## [WORK TO BE COMPLETED]
Pull out each line of the items that contains the string "width", matching case exactly.

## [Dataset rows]
....
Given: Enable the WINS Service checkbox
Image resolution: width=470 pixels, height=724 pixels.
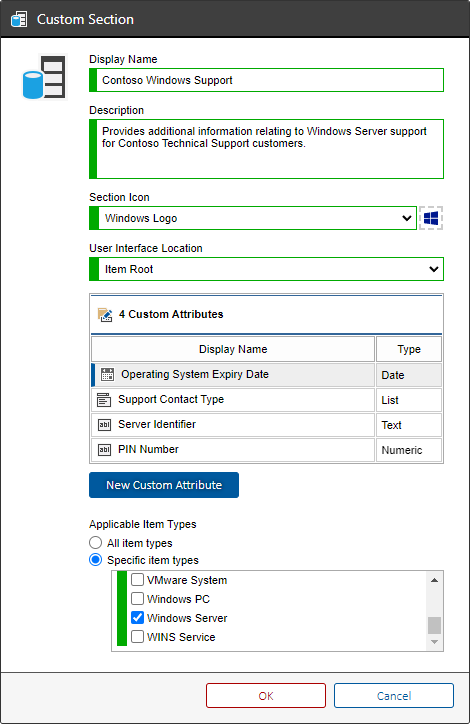Looking at the screenshot, I should click(x=137, y=637).
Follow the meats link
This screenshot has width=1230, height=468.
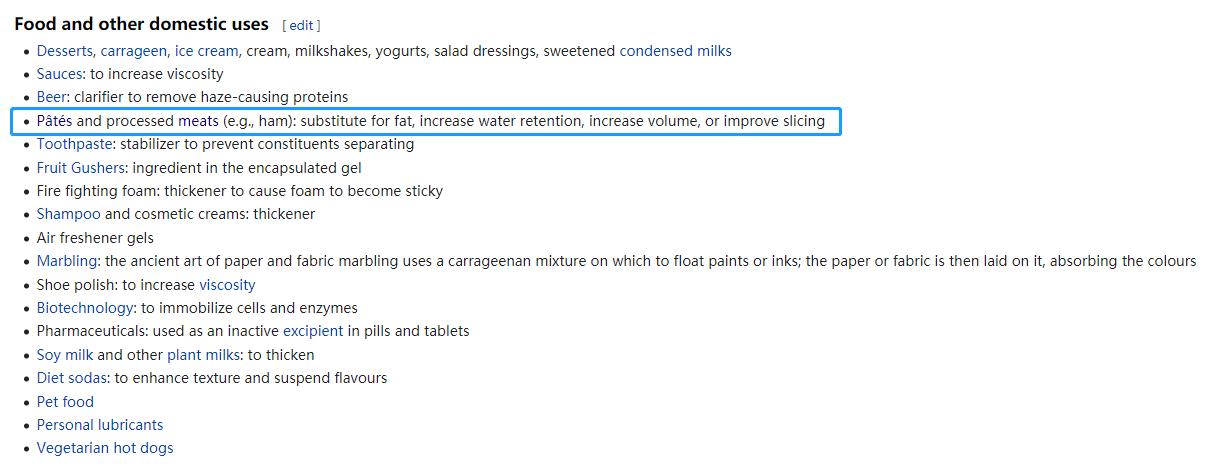pyautogui.click(x=198, y=121)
....
## [TASK SOLUTION]
Image resolution: width=470 pixels, height=724 pixels.
This screenshot has width=1230, height=468.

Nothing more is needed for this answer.